• _WHAT NEEDS TO BE DONE_
Lines that contain "Close" are to be copied from the material, every one of them.

*** Opening DATA EXCERPTS ***

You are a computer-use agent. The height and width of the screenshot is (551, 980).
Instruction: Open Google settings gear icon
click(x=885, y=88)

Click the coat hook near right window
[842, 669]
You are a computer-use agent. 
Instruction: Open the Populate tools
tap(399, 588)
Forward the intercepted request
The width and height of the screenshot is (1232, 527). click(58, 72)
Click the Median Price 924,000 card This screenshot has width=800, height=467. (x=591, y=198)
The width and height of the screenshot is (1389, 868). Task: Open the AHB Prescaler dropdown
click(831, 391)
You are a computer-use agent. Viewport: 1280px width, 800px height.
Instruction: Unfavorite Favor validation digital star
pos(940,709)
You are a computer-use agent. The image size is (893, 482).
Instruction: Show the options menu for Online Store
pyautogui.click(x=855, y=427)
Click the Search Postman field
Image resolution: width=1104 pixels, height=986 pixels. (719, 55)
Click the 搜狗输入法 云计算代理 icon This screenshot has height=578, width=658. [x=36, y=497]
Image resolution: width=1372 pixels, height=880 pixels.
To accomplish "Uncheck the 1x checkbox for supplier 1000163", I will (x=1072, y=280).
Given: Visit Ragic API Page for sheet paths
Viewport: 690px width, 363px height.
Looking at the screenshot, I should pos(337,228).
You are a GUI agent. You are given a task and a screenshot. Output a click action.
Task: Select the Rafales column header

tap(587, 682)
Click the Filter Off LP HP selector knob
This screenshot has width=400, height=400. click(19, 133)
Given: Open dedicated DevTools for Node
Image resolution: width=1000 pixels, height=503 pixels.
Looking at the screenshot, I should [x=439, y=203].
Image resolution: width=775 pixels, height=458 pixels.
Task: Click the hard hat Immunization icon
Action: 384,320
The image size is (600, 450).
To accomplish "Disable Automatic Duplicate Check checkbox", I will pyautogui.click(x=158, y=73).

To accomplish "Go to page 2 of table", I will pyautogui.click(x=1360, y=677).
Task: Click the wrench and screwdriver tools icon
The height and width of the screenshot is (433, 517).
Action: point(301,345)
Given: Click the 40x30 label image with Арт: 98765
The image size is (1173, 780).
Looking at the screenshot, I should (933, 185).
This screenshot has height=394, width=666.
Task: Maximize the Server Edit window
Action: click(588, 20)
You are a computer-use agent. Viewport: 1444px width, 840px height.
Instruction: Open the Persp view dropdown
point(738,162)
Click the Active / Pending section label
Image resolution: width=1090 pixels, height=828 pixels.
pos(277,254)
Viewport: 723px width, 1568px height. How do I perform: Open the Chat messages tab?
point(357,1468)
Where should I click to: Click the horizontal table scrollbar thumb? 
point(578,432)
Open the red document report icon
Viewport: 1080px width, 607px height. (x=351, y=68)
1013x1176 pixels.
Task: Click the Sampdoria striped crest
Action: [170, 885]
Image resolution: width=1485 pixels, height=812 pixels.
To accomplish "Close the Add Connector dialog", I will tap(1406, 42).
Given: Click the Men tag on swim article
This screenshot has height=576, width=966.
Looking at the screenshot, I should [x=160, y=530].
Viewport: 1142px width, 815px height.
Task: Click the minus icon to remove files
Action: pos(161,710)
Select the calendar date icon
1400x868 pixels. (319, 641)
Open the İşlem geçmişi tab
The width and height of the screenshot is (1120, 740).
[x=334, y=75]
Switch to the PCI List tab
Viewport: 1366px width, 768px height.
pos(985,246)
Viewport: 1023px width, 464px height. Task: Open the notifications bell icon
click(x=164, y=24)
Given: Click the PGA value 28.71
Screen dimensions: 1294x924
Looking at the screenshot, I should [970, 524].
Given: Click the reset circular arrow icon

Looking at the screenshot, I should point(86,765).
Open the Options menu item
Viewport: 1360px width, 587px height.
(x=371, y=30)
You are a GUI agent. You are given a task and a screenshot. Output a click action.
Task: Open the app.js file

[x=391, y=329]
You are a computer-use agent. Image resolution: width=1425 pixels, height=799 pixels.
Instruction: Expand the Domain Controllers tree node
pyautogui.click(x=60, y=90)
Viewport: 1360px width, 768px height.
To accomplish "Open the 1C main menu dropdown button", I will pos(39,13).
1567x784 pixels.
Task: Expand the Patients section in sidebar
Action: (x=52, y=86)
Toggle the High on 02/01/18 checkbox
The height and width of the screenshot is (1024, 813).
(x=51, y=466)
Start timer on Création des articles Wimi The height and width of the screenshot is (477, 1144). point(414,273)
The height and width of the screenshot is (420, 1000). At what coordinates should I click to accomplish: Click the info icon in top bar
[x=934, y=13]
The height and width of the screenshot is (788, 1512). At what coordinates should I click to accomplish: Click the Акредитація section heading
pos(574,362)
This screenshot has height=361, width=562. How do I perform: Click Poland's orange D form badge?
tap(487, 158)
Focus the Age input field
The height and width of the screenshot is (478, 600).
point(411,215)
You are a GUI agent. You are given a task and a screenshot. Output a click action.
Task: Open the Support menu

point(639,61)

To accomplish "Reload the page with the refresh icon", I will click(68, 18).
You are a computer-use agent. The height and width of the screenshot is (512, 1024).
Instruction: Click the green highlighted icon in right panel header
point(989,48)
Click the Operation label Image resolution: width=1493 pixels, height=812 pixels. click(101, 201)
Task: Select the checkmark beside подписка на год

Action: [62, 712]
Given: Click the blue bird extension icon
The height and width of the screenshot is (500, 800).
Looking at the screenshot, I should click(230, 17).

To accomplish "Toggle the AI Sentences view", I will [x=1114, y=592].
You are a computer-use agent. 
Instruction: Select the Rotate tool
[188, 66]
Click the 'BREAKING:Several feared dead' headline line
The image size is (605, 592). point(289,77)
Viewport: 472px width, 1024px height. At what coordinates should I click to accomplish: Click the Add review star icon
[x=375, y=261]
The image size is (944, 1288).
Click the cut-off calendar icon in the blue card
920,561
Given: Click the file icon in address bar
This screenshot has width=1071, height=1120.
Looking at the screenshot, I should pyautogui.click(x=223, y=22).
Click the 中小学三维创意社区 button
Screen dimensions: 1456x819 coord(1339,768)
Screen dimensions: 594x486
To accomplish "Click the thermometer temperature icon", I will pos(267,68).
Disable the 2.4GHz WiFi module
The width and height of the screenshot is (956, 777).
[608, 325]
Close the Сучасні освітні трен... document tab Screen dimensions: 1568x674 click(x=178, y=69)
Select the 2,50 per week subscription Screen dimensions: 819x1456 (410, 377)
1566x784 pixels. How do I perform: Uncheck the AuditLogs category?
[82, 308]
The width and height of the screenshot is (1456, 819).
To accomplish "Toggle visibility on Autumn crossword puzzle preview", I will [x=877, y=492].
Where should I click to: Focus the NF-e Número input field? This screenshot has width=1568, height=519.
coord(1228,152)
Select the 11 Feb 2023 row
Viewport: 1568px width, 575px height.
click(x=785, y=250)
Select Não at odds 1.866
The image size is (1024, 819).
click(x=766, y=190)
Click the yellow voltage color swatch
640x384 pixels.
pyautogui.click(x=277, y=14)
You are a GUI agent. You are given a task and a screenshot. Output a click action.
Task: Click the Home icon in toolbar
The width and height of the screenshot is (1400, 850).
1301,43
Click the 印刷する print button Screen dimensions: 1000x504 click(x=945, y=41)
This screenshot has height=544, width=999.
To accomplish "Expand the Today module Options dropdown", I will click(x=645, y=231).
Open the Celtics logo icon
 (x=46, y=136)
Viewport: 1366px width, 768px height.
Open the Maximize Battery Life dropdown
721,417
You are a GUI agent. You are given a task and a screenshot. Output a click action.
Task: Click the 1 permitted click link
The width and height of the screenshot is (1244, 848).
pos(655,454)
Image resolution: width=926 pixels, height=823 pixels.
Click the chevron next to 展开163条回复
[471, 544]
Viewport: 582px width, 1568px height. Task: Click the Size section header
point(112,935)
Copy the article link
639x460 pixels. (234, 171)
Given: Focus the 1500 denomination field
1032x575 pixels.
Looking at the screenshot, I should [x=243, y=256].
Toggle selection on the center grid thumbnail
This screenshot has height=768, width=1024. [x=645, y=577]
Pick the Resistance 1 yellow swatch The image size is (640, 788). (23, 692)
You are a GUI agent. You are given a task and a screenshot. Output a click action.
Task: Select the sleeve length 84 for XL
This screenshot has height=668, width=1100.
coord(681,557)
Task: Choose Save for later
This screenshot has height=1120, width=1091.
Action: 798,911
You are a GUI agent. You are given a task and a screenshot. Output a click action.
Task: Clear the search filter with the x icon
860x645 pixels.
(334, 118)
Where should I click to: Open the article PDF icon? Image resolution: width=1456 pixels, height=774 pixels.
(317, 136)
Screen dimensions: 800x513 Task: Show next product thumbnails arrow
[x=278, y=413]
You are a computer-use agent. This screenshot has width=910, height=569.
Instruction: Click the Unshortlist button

*** Closing DATA EXCERPTS ***

• _FINISHED TASK_
To accomplish "Close the Add Connector dialog", I will tap(1406, 42).
Close the Сучасні освітні трен... document tab Screen dimensions: 1568x674 click(x=178, y=69)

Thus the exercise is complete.